New Mexico Magazine was launched in 1923, and is the first state magazine founded in the United States. It is published monthly in print, online, and via an iOS app. Additionally, the magazine also maintains a store, selling New Mexico-related products.

==Overview==
Based in Santa Fe, the magazine got its start as New Mexico Highway Journal, the official New Mexico Highway Department newsletter, but its mission expanded in the 1930s, when it began to run more feature stories of interest to New Mexico tourists. Today, reaching over 100,000 readers a month, the magazine covers a broad range of topics, including New Mexico's history, archaeology, culture, people, natural wonders, and tourist attractions.

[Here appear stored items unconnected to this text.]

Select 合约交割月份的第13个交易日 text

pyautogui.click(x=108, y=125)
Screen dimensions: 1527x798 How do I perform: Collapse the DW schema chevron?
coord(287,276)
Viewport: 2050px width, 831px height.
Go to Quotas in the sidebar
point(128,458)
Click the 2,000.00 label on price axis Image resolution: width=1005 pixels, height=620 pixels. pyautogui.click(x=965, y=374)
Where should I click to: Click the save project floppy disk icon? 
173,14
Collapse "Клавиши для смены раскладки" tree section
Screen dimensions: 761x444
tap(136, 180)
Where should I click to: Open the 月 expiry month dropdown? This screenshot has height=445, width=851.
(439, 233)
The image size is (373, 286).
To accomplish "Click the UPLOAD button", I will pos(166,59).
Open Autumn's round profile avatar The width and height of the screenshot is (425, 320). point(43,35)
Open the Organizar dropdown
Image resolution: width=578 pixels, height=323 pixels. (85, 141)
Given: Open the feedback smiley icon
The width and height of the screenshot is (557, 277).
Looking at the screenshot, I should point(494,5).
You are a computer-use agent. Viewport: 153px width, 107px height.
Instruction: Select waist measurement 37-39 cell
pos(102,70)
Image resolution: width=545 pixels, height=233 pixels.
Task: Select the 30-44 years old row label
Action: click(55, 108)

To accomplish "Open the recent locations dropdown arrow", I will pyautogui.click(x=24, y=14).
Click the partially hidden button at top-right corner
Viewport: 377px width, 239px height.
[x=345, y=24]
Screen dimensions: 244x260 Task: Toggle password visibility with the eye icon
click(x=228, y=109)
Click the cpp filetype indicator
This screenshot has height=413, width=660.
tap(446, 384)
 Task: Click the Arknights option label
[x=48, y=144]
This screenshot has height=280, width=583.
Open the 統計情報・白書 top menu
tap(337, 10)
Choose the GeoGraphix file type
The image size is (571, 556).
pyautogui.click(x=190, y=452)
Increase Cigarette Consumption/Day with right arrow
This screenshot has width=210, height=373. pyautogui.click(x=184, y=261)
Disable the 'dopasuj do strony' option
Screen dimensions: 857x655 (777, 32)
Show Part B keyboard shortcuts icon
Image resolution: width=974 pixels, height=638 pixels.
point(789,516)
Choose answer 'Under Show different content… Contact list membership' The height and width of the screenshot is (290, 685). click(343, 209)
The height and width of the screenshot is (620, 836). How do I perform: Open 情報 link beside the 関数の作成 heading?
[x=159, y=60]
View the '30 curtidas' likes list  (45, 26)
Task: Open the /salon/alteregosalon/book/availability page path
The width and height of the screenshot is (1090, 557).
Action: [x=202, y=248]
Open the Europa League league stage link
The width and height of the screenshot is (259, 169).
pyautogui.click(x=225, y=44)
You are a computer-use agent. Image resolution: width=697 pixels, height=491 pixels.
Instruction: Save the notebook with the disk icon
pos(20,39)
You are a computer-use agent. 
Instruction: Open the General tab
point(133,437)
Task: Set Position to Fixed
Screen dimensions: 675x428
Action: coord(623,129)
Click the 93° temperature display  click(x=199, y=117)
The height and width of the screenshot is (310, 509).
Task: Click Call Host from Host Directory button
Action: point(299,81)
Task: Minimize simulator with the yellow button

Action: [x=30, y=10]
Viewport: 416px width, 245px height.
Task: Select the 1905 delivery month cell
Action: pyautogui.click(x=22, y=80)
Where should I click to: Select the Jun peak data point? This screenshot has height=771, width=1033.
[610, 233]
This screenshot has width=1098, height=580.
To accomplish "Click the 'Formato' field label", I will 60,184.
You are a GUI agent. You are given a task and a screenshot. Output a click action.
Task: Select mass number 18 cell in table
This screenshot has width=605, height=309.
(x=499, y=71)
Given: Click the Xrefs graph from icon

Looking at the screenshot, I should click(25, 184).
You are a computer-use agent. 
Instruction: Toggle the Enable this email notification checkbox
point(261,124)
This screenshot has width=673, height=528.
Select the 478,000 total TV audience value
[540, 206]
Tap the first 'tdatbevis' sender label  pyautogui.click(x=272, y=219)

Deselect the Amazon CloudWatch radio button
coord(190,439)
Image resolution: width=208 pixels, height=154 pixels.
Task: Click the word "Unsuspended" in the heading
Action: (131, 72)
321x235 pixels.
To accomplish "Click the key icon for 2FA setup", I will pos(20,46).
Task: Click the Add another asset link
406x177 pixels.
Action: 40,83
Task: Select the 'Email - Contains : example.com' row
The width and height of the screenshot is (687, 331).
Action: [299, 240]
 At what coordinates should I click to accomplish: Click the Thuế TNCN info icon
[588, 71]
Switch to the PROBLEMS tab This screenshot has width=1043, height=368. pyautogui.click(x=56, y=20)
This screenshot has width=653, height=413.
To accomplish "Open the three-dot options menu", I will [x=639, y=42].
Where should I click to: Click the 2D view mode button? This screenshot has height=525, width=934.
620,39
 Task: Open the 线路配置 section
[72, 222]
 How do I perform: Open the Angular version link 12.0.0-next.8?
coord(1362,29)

Most of New Mexico's best-known authors, journalists, and photographers have contributed work to the magazine over the years. Tony Hillerman, Rudolfo Anaya, John Nichols, Ernie Pyle, John L. Sinclair and Erna Fergusson have all penned articles or essays. Edward Weston gave the magazine a collection of 33 original photographs in 1939, which the magazine subsequently donated to the Museum of New Mexico. Photographers whose works have since appeared in the magazine include Harvey Caplin, Paul Caponigro, Douglas Kent Hall, Miguel Gandert and Eliot Porter.

Since 1970, the magazine has had a standing feature, One of Our 50 Is Missing, which relates anecdotes about instances in which people elsewhere do not realize New Mexico is a state, confuse it with the nation of Mexico, or otherwise mistake it for a foreign country.

New Mexico Magazine is an enterprise fund of the New Mexico Tourism Department, and functions without taxpayer funding.